How to help your kids process what happened in Uvalde
Yesterday, an 18-year-old man entered an elementary school in Uvalde, Texas. He went into a classroom and opened fire with a high-powered assault rifle, killing 21 people — two teachers and 19 students.
It's the 27th school shooting in the U.S. so far this year.
That's a difficult thing to process. Especially for the students and parents who are watching. Dr. Doug Zatzick, a professor at the University of Washington School of Medicine, has some advice.
Soundside host Libby Denkmann sat down with Dr. Zatzick, who, in addition to teaching, is a practicing psychiatrist at Harborview Medical Center.
According to Dr. Zatzick, there's been a shift in how Americans have to think about trauma.
"In the old days in traumatic stress, we'd think about single events that we get over individually, or as a community," Zatzick said. "The sort of the repetitive, you know, this week it's Uvalde, Texas, last week is Buffalo, or Ukraine, there's Afghanistan — it's a new sort of idea that that we have to, as Americans, anticipate these sort of recurrent, unpredictable, yet predictable, events."
He has some advice on how to face those "unpredictable, yet predictable, events."
- Be aware of where your children are emotionally. "The first step is self awareness and awareness of your kids.

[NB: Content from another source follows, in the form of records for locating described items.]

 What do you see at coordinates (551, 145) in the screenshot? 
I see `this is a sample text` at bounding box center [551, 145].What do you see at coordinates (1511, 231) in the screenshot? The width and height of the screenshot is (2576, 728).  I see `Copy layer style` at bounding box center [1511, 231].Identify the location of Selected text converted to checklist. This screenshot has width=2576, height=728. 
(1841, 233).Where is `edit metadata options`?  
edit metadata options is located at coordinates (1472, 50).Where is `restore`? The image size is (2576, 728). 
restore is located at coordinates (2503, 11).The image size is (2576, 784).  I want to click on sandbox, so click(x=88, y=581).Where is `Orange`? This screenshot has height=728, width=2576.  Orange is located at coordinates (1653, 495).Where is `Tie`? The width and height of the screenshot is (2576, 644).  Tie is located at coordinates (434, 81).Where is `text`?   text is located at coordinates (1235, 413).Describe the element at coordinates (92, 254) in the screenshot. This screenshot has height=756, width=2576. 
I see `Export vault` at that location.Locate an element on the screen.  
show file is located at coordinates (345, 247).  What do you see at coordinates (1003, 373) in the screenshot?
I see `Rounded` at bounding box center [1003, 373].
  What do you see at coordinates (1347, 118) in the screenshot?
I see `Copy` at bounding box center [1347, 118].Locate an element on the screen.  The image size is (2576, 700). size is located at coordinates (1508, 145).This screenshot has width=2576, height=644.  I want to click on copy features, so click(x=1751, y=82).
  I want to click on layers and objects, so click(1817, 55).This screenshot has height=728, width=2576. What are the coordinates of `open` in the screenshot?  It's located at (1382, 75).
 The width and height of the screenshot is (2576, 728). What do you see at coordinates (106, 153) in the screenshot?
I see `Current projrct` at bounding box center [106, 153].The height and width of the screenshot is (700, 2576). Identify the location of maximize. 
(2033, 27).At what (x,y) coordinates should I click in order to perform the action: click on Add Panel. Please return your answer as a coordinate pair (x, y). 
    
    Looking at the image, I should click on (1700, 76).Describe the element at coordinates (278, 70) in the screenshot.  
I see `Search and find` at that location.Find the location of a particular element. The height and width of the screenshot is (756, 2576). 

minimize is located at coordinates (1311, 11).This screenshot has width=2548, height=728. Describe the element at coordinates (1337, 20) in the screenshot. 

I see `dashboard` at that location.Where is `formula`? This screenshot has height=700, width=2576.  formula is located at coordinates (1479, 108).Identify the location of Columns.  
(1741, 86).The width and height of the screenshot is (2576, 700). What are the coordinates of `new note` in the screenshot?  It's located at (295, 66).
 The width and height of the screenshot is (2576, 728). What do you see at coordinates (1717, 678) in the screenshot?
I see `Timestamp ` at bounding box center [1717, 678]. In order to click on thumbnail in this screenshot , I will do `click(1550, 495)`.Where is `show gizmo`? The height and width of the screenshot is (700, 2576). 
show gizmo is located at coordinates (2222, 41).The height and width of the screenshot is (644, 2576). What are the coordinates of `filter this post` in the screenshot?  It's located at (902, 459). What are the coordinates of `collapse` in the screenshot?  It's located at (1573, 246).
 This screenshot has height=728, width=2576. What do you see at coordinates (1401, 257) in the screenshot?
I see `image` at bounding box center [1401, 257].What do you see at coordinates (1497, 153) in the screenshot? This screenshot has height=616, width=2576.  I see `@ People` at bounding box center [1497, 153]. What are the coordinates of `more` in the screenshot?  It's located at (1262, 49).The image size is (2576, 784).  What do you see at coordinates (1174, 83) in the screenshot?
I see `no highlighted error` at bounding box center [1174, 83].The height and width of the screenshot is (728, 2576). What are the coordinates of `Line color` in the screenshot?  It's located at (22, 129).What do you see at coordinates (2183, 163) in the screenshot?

Who they are and where they are developmentally, emotionally," Zatzick said. "There's a lot of variation in terms of kids age — whether you've got a teen or school-aged kid or, you know, a kid under 5. But those are the initial building blocks."
- Acknowledge the tension. Dr. Zatzick said there's a tendency to want to avoid talking about difficult subjects with kids as a way to protect them. But even if your child isn't on social media right now, they could be the next time something like this occurs. Having a space where children can ask questions or talk about their own experiences at school is important.
- Have a daily routine that helps to blow off steam. A lot of people are angry about what's happening - the continued shootings as well as the response from political figures. Whether that's meditating, exercising, or something else, finding a time to release some tension helps parents better handle the needs of their children.
Dr. Doug Zatzick is a professor at the University of Washington School of Medicine, as well as a practicing psychiatrist at Harborview Medical Center.
This interview has been edited for clarity.